Конечно же, говорить о том, что буквально все древнерусские люди с трепетом относились к похороненным телам, мы не можем.
В ранний период, в Киеве и Чернигове, мы встречаемся с несколькими случаями проникновения в гробницы и ограбления покойников. Причем, в последнем случае тело покойника было даже вытащено из гробницы4
Существовала и категория мертвецов, которые по каким-либо
причинам не вписывались в обычный круг — т. н. «заложные покойники» (термин более поздний1). «Заложные покойники» часто вообще не закапывались, а оставались лежать на земле. Если же их кто-нибудь и хоронил, то находились люди, выкапывавшие их.
Об этом в XIII в. писал еп.
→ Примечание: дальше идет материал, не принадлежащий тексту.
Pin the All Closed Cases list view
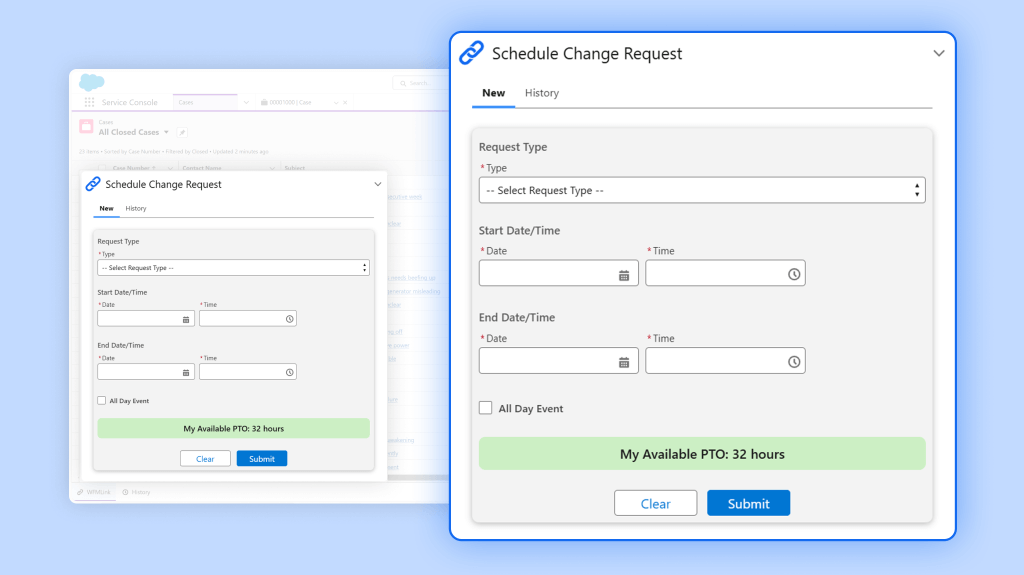This screenshot has width=1024, height=575. tap(182, 132)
Серапион Владимирский: «...если кто
висельника или утопленника похоронил — чтобы не пострадать самим, вырываете снова...»2.
Выкапывание таких покойников было продиктовано стремлением уничтожить их телесные останки — единственного, что оставалось от них, так как душа этих мертвецов уже погибла. Выкапывание подобных тел происходило обычно в периоды стихийных бедствий, которые связывались с действием злых, диавольских сил, либо же в какие-то очень трудные для того или иного региона времена. Сам процесс выкапывания был сродни некоему магическому обряду, и после выкапывания останки мертвеца должны были быть выброшены туда, где могли стать легкой добычей диких животных, т. е. тело покойника растаскивалось ими.
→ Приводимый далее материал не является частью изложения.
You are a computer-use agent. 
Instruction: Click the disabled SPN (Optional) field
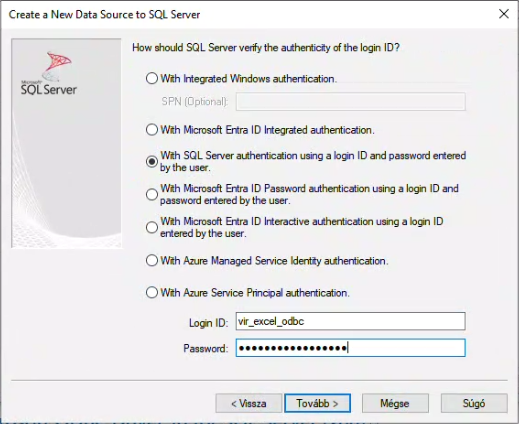click(x=350, y=101)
Возможно, что позже данный обычай не закапывать «заложных
покойников» уходит, и теперь их просто хоронят вне кладбищ. Захоронение вне кладбищ символизировало вывод этих мертвецов за
пределы круга обычных христиан. Сюда попадали и младенцы (очевидно, некрещеные), но в основном это были колдуны и маргинальные элементы общества.
Но, например, если верить «Повести о посаднике Добрыне», то в числе таких «заложных покойников» оказался даже новгородский посадник Добрыня, поддерживавший интересы немецкой диаспоры в Новгороде в ущерб самим новгородцам. Утонувший в Волхове (что считалось случившимся явно по Промыслу Божьему), он был выловлен сетями и веревками и не похоронен по православному обычаю. Иногда «заложных покойников» археологи находят в помойных ямах недалеко от кладбищ.
Смешение с помойными отходами, очевидно, должно было содействовать полному телесному уничтожению умершего, целью было
«смешать его с землей».
Впрочем, встречались случаи, когда проявлялось неуважительное отношение к обыкновенным, «нормальным» человеческим останкам, но это считалось грехом, а согрешивший мог рассчитывать на скорую беду уже в этой жизни. Например, князь Кашинский Михаил Васильевич в 1367 г. затеял работы по переносу церкви Богородицы внутрь детинца, в результате которых было разорено старое кладбище. Естественно (по тогдашним представлениям), что после этого сам князь и княгиня заболели неведомой болезнью: князь, правда, оправился от нее, а вот княгиня умерла.
Итак, для русского средневекового обыденного сознания одинаково были важны и дух, и тело. Проблема тела и телесности обсуждалась и в церковной литературе Древней Руси, преимущественно обращенной к духу человека.